Treatment of lung cancer using very-high-dose fractionation in small fields requires well-tested dose modeling, a method for density-averaging compound targets constructed from different parts of the breathing cycle, and monitor unit verification of the heterogeneity-corrected treatment plans. The quality and safety of each procedure are dependent on these factors. We have evaluated the dosimetry of our first 26 stereotactic body radiotherapy (SBRT) patients, including 260 treatment fields, planned with the Pinnacle treatment planning system. All targets were combined from full expiration and inspiration computed tomography scans and planned on the normal respiration scan with 6-MV photons.
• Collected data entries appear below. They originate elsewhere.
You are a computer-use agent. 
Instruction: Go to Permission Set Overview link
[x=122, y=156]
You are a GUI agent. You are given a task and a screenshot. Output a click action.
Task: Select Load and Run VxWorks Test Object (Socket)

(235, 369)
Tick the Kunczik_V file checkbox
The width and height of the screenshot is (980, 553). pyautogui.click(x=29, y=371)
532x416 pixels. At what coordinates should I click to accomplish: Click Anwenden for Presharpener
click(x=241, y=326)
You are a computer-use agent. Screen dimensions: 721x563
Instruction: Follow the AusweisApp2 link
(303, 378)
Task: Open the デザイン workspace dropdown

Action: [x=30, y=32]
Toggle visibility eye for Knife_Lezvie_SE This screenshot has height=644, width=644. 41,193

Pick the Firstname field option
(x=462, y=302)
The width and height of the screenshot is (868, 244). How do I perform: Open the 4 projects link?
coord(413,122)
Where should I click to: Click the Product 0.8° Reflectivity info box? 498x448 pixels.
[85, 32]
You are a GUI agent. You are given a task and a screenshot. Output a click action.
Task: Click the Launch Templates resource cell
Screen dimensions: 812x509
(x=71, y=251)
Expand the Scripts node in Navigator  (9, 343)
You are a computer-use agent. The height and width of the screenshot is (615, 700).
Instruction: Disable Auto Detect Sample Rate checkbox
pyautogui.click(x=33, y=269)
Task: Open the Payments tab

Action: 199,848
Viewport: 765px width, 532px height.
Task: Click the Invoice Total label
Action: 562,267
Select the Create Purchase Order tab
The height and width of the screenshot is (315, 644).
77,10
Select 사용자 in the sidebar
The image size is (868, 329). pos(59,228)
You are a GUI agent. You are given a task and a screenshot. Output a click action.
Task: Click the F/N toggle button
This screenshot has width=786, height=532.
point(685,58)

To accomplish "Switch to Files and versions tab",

Combined GTVs (cGTVs) have been density-averaged in different ways for comparison of the effect on total monitor units. In addition, we have compared planned monitor units against hand calculations using 2 classic 1D correction methods: (1) effective attenuation and (2) ratio of Tissue-Maximum Ratios (TMRs) to determine the range of efficacy of simple verification methods over difficult-to-perform measurements. Different methods of density averaging for combined targets have been found to have minimal impact on total dose as evidenced by the range of total monitor units generated for each method. Nondensity-corrected treatment plans for the same fields were found to require about 8% more monitor units on average. Hand calculations, using the effective attenuation method were found to agree with Pinnacle calculations for nonproblematic fields to within ±10% for >95% of the fields tested. The ratio of TMRs method was found to be unacceptable. Reasonable choices for density-averaging of cGTVs using full inspiration/expiration scans should not strongly affect the planning dose. Verification of planned monitor units, as a check for problematic fields, can be done for 6-MV fields with simple 1D effective attenuation-corrected hand calculations.

摘要

在小射野中使用超高剂量分割治疗肺癌需要经过充分验证的剂量建模、一种用于对呼吸周期不同阶段构建的密度平均复合靶区的方法,以及对经不均匀性校正的治疗计划进行监测单位验证。每个步骤的质量和安全性都取决于这些因素。我们评估了使用Pinnacle治疗计划系统为最初26例立体定向体部放疗(SBRT)患者制定的剂量学,包括260个治疗射野。所有靶区均由全呼气和吸气计算机断层扫描合并而成,并在正常呼吸扫描上使用6兆伏光子进行计划。联合大体肿瘤体积(cGTVs)已采用不同方式进行密度平均,以比较对总监测单位的影响。此外,我们将计划的监测单位与使用两种经典一维校正方法的手工计算结果进行了比较:(1)有效衰减和(2)组织最大剂量比(TMRs)之比,以确定简单验证方法在难以进行测量时的有效性范围。已发现,不同的联合靶区密度平均方法对总剂量的影响极小,这从每种方法产生的总监测单位范围可以看出。对于相同射野,未进行密度校正的治疗计划平均需要多约8%的监测单位。使用有效衰减方法的手工计算结果与Pinnacle计算结果在>95%的测试射野中对于无问题射野的偏差在±10%以内。发现TMRs之比方法不可接受。使用全吸气/呼气扫描对cGTVs进行密度平均的合理选择不应强烈影响计划剂量。作为对有问题射野的检查,对于6兆伏射野,可以通过简单的一维有效衰减校正手工计算来验证计划的监测单位。